> _WHAT NEEDS TO BE DONE_
The listing that follows should be reproduced exactly, line for line.

[RECORDS FOR THE EXERCISE]

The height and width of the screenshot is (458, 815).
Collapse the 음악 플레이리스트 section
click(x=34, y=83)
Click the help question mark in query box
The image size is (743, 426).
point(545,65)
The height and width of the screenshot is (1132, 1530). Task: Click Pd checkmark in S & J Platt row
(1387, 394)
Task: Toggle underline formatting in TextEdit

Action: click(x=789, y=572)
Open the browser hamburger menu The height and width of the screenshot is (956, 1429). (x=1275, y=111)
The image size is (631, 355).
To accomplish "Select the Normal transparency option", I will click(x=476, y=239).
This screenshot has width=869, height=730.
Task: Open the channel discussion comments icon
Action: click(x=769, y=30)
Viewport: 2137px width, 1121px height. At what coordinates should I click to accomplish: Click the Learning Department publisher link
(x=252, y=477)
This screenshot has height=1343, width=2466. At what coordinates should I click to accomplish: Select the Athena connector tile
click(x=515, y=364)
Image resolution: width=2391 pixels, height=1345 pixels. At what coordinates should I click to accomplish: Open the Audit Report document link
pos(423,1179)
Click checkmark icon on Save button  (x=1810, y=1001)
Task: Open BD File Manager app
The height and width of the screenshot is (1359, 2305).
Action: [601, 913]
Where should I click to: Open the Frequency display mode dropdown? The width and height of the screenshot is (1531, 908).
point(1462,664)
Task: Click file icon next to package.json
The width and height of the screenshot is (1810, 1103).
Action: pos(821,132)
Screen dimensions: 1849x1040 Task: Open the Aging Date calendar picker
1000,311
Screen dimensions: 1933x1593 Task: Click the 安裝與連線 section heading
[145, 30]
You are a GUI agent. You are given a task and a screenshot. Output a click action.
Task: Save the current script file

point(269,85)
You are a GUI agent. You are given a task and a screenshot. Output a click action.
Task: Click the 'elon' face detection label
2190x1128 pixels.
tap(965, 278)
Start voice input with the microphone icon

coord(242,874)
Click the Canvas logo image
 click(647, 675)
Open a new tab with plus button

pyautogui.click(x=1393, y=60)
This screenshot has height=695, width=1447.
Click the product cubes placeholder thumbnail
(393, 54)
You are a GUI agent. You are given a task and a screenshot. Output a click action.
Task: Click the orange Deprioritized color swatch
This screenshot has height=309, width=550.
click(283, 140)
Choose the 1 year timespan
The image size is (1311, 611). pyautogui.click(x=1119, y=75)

[/RECORDS FOR THE EXERCISE]

> _EXPECTED ANSWER_
The height and width of the screenshot is (458, 815).
Collapse the 음악 플레이리스트 section
click(x=34, y=83)
Click the help question mark in query box
The image size is (743, 426).
point(545,65)
The height and width of the screenshot is (1132, 1530). Task: Click Pd checkmark in S & J Platt row
(1387, 394)
Task: Toggle underline formatting in TextEdit

Action: click(x=789, y=572)
Open the browser hamburger menu The height and width of the screenshot is (956, 1429). (x=1275, y=111)
The image size is (631, 355).
To accomplish "Select the Normal transparency option", I will click(x=476, y=239).
This screenshot has width=869, height=730.
Task: Open the channel discussion comments icon
Action: click(x=769, y=30)
Viewport: 2137px width, 1121px height. At what coordinates should I click to accomplish: Click the Learning Department publisher link
(x=252, y=477)
This screenshot has height=1343, width=2466. At what coordinates should I click to accomplish: Select the Athena connector tile
click(x=515, y=364)
Image resolution: width=2391 pixels, height=1345 pixels. At what coordinates should I click to accomplish: Open the Audit Report document link
pos(423,1179)
Click checkmark icon on Save button  (x=1810, y=1001)
Task: Open BD File Manager app
The height and width of the screenshot is (1359, 2305).
Action: [601, 913]
Where should I click to: Open the Frequency display mode dropdown? The width and height of the screenshot is (1531, 908).
point(1462,664)
Task: Click file icon next to package.json
The width and height of the screenshot is (1810, 1103).
Action: pos(821,132)
Screen dimensions: 1849x1040 Task: Open the Aging Date calendar picker
1000,311
Screen dimensions: 1933x1593 Task: Click the 安裝與連線 section heading
[145, 30]
You are a GUI agent. You are given a task and a screenshot. Output a click action.
Task: Save the current script file

point(269,85)
You are a GUI agent. You are given a task and a screenshot. Output a click action.
Task: Click the 'elon' face detection label
2190x1128 pixels.
tap(965, 278)
Start voice input with the microphone icon

coord(242,874)
Click the Canvas logo image
 click(647, 675)
Open a new tab with plus button

pyautogui.click(x=1393, y=60)
This screenshot has height=695, width=1447.
Click the product cubes placeholder thumbnail
(393, 54)
You are a GUI agent. You are given a task and a screenshot. Output a click action.
Task: Click the orange Deprioritized color swatch
This screenshot has height=309, width=550.
click(283, 140)
Choose the 1 year timespan
The image size is (1311, 611). pyautogui.click(x=1119, y=75)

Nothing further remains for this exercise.